與此同時,醫患危機中還有一個更深層的問題,病人難以啟齒的需求與對醫護人員權威的懼怕的沖突。在過去很長時間里,行醫者在病患面前一直處于權威地位。如今,醫者的權威在保險公司、國家指導方針及醫院官僚制度的威懾下,逐漸淡化,如今還要與日益增長的病患權分庭抗禮。而病患的立場依然很模糊,他們既渴望權利又處于無法改變的依賴地位。因此,醫患雙方目前都在消極抵抗,而患者的地位依然相對被動。醫生及醫療機構仍然以更微妙地形式行使著他們的權威。筆者就曾聽說過不少這樣的故事:住院病人在病痛難耐的情況下,仍然擔憂向醫生要求某種藥物會被視為純屬“搗亂”。
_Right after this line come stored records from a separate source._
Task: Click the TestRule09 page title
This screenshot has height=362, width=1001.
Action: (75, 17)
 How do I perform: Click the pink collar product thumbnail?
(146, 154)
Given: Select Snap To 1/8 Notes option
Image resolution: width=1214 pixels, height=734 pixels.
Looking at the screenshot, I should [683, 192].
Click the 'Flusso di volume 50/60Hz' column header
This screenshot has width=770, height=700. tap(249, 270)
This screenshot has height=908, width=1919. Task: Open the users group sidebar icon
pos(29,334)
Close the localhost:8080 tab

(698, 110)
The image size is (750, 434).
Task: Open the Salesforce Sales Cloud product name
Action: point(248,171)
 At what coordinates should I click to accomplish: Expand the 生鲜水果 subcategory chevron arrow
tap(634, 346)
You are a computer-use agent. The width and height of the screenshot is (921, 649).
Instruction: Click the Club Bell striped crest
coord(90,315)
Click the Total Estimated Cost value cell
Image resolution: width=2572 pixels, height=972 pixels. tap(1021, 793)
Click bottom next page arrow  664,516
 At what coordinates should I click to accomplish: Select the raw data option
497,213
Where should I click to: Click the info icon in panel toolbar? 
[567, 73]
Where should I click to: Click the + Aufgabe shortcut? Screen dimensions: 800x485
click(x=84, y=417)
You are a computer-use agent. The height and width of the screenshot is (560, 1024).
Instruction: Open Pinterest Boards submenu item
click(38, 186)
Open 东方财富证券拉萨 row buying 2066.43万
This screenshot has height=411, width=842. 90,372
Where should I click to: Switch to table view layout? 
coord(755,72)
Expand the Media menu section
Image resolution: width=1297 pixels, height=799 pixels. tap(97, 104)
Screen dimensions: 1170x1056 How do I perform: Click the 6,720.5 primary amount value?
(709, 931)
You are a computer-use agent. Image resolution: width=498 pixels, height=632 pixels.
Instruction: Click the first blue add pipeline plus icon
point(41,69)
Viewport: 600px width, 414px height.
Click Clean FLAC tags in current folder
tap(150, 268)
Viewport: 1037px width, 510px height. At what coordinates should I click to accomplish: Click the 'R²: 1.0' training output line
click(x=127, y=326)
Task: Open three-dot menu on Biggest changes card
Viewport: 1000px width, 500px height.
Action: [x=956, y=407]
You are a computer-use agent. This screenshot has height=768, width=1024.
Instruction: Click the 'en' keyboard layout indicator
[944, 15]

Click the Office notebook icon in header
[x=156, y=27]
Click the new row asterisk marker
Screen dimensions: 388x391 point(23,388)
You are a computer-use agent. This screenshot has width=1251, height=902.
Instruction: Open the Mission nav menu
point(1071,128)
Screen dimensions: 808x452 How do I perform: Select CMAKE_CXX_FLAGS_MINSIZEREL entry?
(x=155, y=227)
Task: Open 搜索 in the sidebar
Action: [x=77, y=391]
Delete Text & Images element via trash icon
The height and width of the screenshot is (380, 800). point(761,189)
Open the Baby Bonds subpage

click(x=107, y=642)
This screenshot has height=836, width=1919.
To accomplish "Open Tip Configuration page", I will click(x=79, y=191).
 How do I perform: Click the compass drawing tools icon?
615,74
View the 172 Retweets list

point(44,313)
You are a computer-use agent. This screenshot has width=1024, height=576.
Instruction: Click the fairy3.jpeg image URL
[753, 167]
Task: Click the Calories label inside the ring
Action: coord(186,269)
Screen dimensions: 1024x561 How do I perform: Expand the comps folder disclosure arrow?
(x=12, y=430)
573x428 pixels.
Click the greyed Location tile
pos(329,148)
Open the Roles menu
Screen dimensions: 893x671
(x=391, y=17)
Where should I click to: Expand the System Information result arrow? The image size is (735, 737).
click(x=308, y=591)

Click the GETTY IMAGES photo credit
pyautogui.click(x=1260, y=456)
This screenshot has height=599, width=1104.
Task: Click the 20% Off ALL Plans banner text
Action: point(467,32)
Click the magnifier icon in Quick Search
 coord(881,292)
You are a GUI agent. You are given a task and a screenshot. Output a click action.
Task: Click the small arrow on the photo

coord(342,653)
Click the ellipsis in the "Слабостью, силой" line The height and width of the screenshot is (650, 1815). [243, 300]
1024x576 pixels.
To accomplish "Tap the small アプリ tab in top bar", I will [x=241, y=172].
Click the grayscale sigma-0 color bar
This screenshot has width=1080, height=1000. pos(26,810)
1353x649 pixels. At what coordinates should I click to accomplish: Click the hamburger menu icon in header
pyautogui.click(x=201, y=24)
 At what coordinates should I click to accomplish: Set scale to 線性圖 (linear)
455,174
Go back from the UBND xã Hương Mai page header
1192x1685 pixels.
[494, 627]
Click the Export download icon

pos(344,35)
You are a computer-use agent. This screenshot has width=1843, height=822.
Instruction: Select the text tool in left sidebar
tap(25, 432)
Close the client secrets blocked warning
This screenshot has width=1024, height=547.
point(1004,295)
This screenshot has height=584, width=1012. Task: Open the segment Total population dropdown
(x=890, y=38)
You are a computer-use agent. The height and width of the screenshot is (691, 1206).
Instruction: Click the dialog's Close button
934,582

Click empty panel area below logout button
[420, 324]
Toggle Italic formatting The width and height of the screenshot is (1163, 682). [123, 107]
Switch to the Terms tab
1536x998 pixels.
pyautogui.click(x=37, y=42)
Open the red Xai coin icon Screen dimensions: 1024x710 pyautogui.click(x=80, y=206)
確切地說,判斷醫患雙方誰將擁有終極權威并不容易:病患與消費者不同,病患不是上帝,不可能總是對的。然而,醫生行醫究竟需要付出何等努力?病人的權益和要求,在醫生心中的份量究竟應該有多重?這些問題的答案還有待探索。
在我心中,理想的醫生能夠放慢速度,從容面對患者的咨詢,認為診療過程與開具處方同等重要,認為康復過程與尖端的外科手術技術同等重要。我所尋求的是一位保證患者利益的同時,也關注自身及行業發展的醫者,他(或她)崇尚“慢醫學”,而非當下的“加速醫療”,因為康復需要時間,強效藥物通常也存在很強的負作用。“慢醫學”擁有更精準的診斷和更加傳統卻卓有成效的治療方案,相比“加速醫療”,更富效率,它還可以節約醫療成本,減少玩忽職守。我所尋求的是一位有責任感的醫者,而非“加速醫療”體系下戰戰兢兢的執行者。
在我們的人生旅途中,尋醫問診是不可避免的,但當下的醫療體驗顯然離人們的理想相去甚遠。作為一位普通病患及病患家屬,我渴望獲得不一樣的醫療體驗——更精準的診斷、更好的療效以及更愉快的醫患關系,曾經我認為只有病患渴求這種改變,如今我覺得,醫者也同樣需要一種改變,一個能使醫者的職業生涯更加豐滿,使醫者對自己的未來充滿自信和期許的改變。